Methods: We collect clinical data, from Jan. 1, 2006 to Sep. 30, 2006. A chart review and demographic information was obtained from the hospital’s computer database study of 452 ED geriatric patients (> 65 y) at Taipei Veterans General Hospital in Taiwan. And the needs of ED medical resources of single male elderly veterans living in a primary care unit (Ban-Chiau Veterans home).
We compared these groups with geriatric syndrome (GS: confusion, falls, incontinence, or immobility) and non-geriatric syndrome (NGS). •
Results: There were 118(26.1%) with GS and 334(73.9 %)with NGS. The mean age of all patient was 81.5±
5.8 years. There were 410(91%) with Medical and 42(9%) with injury-related. The significant relationship between GS and NGS with triage category, conditions (Medical and injury-related), radiography (p<0.01), Lab. Investigations (p=0.01) prescription medications (p=0.01). Hospital admission, Allergy, Immunology and Rheumatology, Clinical Toxicology, Orthopedic, Surgery, Traumatology, Neurology, Neuro-surgery, Gastroenterology, Cardiology and Endocrinology were affected by group classification.

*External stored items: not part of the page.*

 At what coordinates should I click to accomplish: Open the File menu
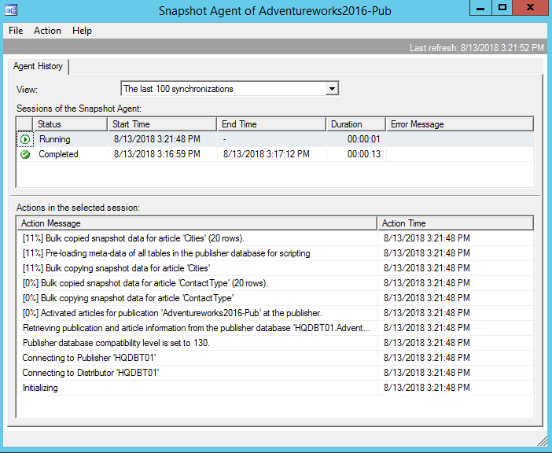click(x=16, y=31)
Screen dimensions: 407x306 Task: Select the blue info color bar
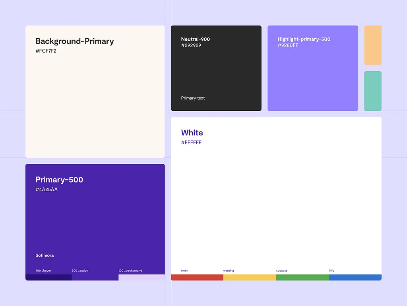point(355,277)
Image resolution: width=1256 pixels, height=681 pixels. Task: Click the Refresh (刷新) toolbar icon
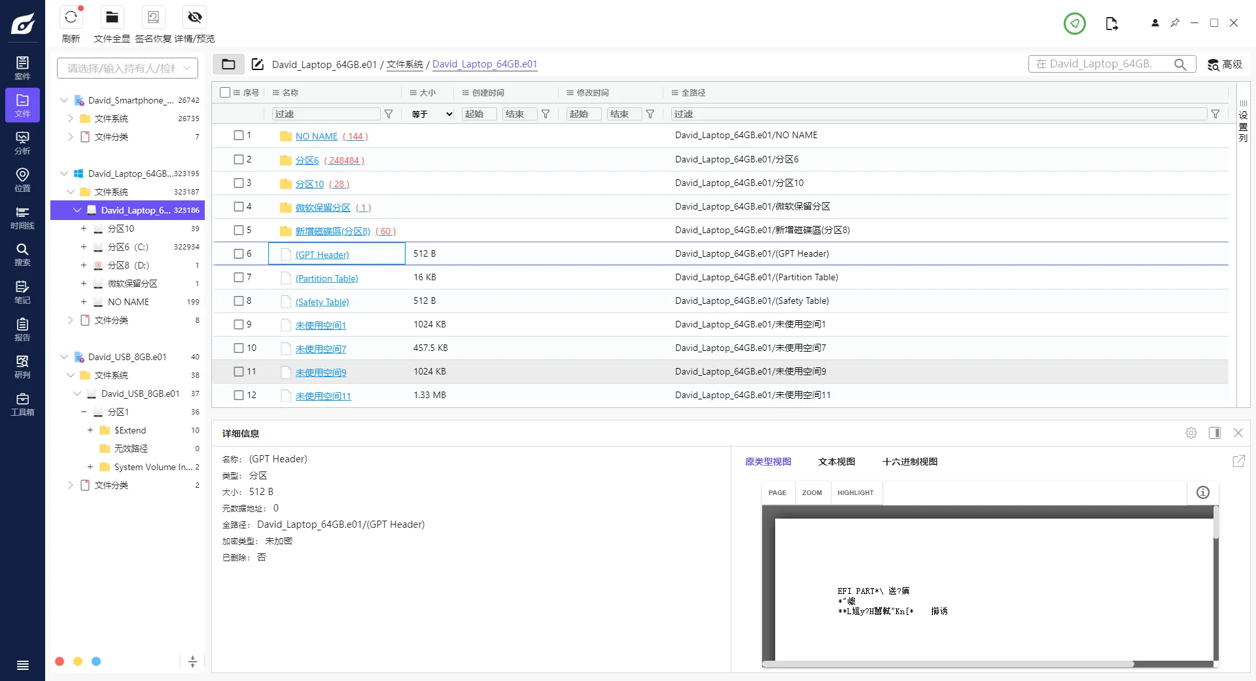(x=71, y=18)
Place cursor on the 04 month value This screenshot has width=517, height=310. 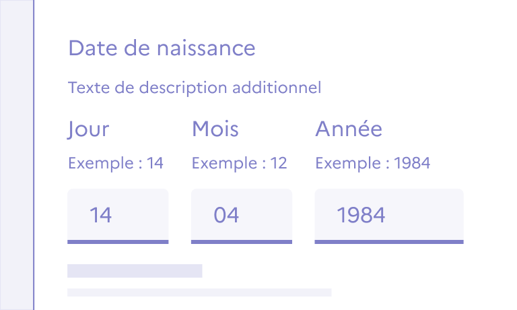pyautogui.click(x=226, y=215)
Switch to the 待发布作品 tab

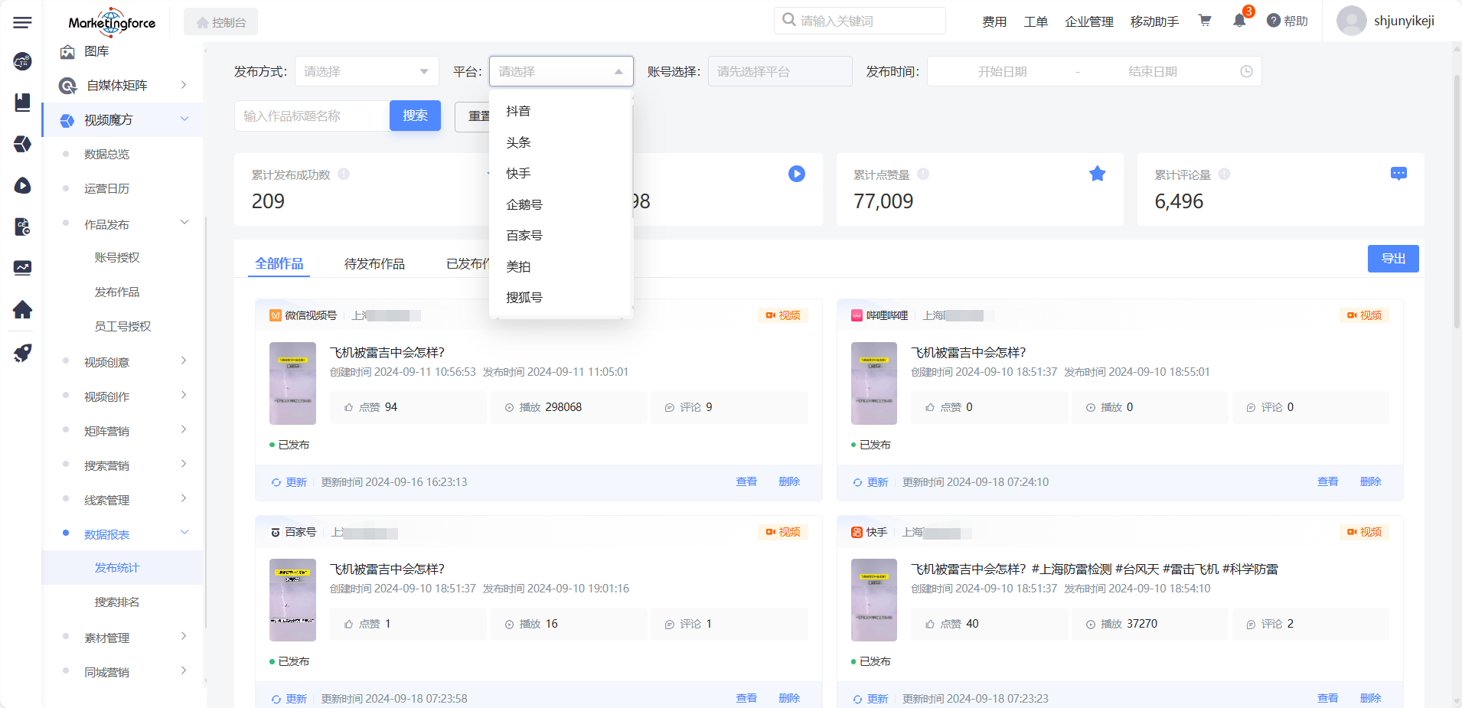click(x=374, y=264)
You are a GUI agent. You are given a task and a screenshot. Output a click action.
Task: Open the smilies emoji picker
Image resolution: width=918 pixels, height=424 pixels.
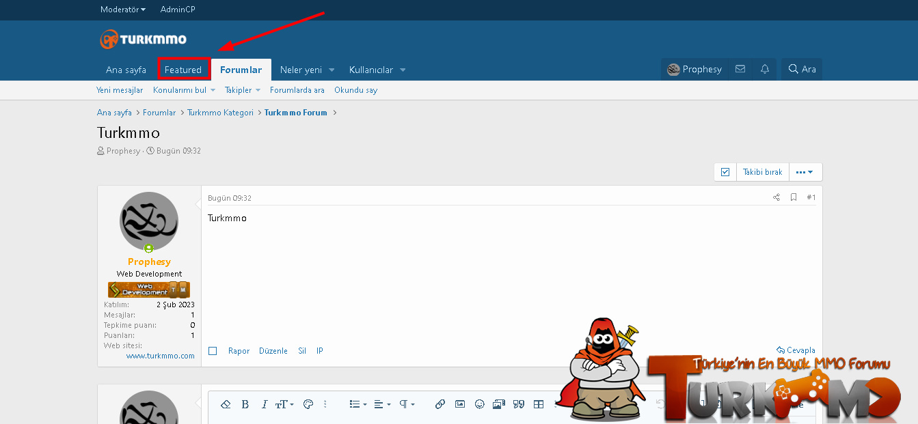click(x=480, y=404)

Conclusions: The fully understanding of demographic data and geriatric syndrome of geriatrics with acute illness is mandatory for the development of a care system for acute geriatric patients. We can provide perspective designation of establishment of emergency care system, adjustment of medical resource and hospital admission for tremendous increasing of acute illness of geriatric patients in medical center in the future. The ultimate goal of emergency geriatric care medicine is to provide persistently delicate medical care for geriatric people.